QUE EL FIN DEL MUNDO TE PILLE BAILANDO

martes, 7 de febrero de 2012

como esos secretos que no puedes contar jamás

Hola tú. Te habla un poquito de mí. Solo quería decirte unas cuantas cosas que no puedo decirte si lo intento. Qué es de ti, cómo te va? Supongo que bien, mientras todo cambia a nuestro alrededor nosotros seguimos siempre en las mismas. Sabes a lo que me refiero, como siempre. Quiero que te alegres por mí, he conseguido encontrar una forma de mantener mi cabeza quieta para no entrar en la paranoia.
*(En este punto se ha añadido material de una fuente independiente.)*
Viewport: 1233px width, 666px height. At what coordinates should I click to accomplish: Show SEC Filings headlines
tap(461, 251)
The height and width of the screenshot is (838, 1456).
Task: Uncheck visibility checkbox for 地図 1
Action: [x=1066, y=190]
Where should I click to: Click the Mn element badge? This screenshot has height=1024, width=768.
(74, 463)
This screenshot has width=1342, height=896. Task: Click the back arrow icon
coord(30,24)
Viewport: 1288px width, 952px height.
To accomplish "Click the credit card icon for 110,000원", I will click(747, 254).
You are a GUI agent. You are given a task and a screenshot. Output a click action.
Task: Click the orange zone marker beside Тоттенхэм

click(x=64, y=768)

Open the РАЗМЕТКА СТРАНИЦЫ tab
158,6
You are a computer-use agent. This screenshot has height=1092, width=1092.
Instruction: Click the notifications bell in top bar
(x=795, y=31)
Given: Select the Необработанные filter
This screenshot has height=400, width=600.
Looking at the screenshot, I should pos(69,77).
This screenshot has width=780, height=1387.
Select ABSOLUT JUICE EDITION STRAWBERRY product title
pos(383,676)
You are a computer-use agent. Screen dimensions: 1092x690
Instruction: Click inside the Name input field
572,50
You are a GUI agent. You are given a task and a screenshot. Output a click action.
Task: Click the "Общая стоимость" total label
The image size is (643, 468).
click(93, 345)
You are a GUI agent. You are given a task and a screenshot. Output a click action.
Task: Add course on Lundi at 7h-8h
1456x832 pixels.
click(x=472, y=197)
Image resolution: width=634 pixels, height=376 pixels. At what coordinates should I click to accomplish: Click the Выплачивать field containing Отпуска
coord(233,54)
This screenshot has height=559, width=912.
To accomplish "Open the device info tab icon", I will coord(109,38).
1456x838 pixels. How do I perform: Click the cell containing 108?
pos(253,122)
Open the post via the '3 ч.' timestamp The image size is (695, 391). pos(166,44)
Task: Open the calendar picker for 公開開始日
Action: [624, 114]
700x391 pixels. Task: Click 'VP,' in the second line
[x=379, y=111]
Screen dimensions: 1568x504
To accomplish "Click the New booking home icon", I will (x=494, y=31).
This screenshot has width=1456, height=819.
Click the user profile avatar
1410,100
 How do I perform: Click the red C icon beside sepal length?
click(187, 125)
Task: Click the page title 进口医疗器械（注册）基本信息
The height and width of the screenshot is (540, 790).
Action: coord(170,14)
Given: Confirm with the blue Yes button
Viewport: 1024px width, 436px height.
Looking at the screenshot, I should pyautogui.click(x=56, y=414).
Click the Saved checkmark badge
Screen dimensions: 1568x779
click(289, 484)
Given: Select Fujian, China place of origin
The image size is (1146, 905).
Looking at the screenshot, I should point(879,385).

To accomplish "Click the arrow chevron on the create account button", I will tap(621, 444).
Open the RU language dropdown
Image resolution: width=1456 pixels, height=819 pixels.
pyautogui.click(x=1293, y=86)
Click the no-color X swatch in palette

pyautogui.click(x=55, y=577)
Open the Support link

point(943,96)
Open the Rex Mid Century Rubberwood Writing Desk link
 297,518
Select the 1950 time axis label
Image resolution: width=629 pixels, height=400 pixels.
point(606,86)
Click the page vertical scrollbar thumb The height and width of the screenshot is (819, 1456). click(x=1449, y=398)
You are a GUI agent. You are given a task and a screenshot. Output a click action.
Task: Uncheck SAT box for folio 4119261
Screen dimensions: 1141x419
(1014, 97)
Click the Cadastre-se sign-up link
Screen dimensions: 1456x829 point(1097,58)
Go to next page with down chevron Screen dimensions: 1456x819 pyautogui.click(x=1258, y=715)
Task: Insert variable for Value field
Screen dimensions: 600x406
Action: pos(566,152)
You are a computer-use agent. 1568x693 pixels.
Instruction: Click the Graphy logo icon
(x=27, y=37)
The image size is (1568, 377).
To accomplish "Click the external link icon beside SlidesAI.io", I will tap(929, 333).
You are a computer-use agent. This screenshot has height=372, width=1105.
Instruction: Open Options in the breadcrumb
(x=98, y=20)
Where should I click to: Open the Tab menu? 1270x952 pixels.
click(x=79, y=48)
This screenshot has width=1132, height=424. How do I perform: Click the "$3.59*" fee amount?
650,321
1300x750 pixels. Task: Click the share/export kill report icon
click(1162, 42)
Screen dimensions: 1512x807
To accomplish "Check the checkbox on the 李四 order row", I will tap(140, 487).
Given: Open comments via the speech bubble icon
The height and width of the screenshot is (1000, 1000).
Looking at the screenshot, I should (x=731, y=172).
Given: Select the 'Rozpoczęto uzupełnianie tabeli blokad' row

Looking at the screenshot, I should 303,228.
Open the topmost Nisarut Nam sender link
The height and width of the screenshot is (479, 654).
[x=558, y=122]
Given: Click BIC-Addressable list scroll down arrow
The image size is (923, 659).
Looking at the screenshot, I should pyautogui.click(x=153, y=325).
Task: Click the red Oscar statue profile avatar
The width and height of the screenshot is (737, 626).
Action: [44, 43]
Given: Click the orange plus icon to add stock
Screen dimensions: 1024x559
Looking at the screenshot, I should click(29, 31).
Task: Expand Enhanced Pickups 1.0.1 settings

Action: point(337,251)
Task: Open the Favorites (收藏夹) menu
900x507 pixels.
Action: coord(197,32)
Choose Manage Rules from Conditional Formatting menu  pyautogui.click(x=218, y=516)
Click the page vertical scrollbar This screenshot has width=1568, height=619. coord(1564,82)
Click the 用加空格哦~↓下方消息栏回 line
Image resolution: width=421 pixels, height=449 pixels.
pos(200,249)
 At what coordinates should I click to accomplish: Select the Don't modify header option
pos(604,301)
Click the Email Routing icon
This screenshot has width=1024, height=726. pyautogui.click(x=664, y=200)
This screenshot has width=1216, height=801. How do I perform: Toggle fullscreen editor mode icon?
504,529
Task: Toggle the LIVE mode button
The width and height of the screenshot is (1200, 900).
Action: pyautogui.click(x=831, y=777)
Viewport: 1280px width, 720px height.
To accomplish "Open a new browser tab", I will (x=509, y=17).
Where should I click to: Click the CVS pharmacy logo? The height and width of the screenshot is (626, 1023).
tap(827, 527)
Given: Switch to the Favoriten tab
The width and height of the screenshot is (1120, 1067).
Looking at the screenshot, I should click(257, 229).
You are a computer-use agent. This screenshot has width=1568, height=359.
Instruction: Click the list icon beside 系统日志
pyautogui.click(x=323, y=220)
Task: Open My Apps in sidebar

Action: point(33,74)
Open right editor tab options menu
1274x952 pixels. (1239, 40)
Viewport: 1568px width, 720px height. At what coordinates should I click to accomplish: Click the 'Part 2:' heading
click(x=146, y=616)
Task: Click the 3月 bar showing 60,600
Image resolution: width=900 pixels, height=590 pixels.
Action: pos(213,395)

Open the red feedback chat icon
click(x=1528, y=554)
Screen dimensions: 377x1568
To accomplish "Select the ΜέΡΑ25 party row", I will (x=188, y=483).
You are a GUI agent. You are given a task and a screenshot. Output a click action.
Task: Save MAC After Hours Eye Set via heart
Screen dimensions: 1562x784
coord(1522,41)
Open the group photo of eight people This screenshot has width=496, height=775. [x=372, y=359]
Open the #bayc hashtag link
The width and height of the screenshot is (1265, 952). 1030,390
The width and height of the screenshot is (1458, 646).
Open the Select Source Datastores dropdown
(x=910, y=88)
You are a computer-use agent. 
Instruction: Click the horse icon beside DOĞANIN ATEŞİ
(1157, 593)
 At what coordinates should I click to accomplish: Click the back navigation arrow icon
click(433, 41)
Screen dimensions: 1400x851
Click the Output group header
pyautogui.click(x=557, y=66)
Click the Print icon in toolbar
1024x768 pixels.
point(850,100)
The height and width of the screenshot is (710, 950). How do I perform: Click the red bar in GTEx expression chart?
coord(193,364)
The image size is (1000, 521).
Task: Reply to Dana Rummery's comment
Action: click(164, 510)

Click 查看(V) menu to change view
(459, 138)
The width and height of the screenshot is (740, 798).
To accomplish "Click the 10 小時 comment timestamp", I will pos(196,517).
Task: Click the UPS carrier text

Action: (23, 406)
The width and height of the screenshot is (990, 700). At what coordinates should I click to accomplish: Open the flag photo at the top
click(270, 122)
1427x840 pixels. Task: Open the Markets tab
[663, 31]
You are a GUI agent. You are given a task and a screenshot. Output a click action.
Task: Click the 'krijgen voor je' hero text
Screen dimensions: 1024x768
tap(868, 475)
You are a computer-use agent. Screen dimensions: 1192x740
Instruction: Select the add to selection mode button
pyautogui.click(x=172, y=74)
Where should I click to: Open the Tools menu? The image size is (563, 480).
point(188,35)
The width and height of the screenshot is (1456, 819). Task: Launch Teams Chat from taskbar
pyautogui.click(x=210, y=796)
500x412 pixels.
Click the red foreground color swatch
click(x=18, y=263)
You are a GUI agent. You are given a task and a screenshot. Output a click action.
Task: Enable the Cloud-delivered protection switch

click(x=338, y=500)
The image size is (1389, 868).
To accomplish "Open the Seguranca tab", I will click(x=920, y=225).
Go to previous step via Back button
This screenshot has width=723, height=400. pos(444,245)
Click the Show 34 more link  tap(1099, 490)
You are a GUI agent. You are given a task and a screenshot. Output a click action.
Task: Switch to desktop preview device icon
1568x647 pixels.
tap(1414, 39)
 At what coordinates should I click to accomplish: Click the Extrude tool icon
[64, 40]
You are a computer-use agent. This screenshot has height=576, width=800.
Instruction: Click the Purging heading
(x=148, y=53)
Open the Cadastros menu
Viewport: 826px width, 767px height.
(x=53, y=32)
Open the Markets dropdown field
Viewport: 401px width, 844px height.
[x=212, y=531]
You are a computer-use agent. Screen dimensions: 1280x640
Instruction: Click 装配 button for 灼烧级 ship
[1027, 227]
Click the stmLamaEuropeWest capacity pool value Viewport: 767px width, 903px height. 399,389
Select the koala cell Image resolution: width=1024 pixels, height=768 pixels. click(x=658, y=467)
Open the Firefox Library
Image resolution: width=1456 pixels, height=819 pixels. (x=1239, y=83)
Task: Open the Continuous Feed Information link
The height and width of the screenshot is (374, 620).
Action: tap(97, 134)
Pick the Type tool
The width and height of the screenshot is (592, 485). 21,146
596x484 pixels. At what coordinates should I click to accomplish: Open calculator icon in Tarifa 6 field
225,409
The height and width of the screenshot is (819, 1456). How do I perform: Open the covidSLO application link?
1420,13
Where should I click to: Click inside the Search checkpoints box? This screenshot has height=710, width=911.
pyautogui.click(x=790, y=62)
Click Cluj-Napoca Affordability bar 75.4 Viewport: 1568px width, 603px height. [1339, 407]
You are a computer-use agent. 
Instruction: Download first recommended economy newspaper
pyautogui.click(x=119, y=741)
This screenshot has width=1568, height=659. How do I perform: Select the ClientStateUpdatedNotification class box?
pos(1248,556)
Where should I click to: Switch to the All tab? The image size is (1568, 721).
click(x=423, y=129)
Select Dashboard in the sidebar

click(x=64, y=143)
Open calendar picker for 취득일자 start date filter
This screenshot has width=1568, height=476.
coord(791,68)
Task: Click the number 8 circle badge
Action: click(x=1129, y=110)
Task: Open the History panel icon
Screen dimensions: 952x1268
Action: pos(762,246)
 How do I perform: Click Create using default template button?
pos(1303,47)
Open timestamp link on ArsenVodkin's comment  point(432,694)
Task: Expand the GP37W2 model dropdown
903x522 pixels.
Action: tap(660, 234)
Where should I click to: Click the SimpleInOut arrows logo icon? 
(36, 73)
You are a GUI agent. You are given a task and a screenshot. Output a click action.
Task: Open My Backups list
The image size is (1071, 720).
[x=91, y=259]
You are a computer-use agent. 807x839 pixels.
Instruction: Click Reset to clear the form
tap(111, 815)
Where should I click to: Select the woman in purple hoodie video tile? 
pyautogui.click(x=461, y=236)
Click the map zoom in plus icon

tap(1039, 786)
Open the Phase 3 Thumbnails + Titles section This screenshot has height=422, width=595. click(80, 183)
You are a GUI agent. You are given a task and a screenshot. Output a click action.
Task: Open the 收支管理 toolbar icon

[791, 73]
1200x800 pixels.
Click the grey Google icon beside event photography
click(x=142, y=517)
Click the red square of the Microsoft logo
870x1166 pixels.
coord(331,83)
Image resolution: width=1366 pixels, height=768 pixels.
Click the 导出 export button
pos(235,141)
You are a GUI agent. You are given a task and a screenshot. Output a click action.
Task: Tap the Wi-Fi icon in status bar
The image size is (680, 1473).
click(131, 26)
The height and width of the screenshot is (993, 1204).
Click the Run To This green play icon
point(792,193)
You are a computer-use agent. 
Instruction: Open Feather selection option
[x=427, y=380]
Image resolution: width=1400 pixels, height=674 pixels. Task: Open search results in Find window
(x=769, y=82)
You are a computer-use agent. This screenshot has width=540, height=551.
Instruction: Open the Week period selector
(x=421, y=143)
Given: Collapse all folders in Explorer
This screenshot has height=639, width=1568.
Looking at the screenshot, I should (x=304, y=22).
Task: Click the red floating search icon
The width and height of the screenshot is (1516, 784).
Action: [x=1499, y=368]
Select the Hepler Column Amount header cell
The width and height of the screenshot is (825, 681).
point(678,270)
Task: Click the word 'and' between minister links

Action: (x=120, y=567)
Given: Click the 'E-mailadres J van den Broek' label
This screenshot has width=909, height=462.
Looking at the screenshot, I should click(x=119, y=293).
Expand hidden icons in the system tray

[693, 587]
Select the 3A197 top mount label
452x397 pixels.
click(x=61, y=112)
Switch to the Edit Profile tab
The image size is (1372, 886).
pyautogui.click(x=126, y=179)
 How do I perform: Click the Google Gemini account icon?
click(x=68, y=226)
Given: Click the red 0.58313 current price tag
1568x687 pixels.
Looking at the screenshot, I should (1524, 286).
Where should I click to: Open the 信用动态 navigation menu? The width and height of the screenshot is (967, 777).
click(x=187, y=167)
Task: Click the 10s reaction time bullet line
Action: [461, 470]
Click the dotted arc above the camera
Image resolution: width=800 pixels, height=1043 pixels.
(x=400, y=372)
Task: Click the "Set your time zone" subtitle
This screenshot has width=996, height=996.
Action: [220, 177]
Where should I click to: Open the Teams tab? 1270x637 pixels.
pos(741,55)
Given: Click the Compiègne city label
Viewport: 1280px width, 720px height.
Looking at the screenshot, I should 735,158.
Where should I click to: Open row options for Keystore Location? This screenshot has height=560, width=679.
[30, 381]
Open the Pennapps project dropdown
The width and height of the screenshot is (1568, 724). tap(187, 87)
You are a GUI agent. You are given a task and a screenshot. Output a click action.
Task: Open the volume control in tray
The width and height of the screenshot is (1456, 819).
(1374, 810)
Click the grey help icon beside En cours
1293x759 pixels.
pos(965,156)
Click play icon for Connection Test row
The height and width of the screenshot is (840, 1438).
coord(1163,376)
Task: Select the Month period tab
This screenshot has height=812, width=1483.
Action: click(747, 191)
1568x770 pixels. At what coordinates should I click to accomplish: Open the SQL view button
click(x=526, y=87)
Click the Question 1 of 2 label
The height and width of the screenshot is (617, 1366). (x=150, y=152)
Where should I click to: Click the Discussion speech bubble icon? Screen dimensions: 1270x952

Qué te parece? No está mal lo sé, me ha costado bastante pero lo he conseguido. Últimamente estoy cumpliendo las cosas que me propongo, me hace quererme un poquito, que ya sabes que a veces hace falta. Tú como siempre verdad? Pero cómo nos gusta esa palabra! SIEMPRE... nos hace sentirnos tan invencibles delante del paso del tiempo...
De todas formas, me he dado cuenta de una cosa. Seguimos en nuestra guerra fría, en la que obviamente somos los bloques opuestos, pero... ¿Sabes? Nos hemos vuelto un poquito más humanos. Hemos aumentado el margen de error, o al menos hemos fijado uno. Igual ha sido un descuido, una casualidad, un acto reflejo. A lo mejor después de todo seguimos queriendo hacernos la vida más fácil.
Yo no voy "despacito y con buena letra", eso ya lo sabes. Yo arraso, arrastro a la gente conmigo para no soltarles. Arrasé contigo.
Quizá tú deberías hacer lo mismo.



Quieres mover el mundo, o que te muevan?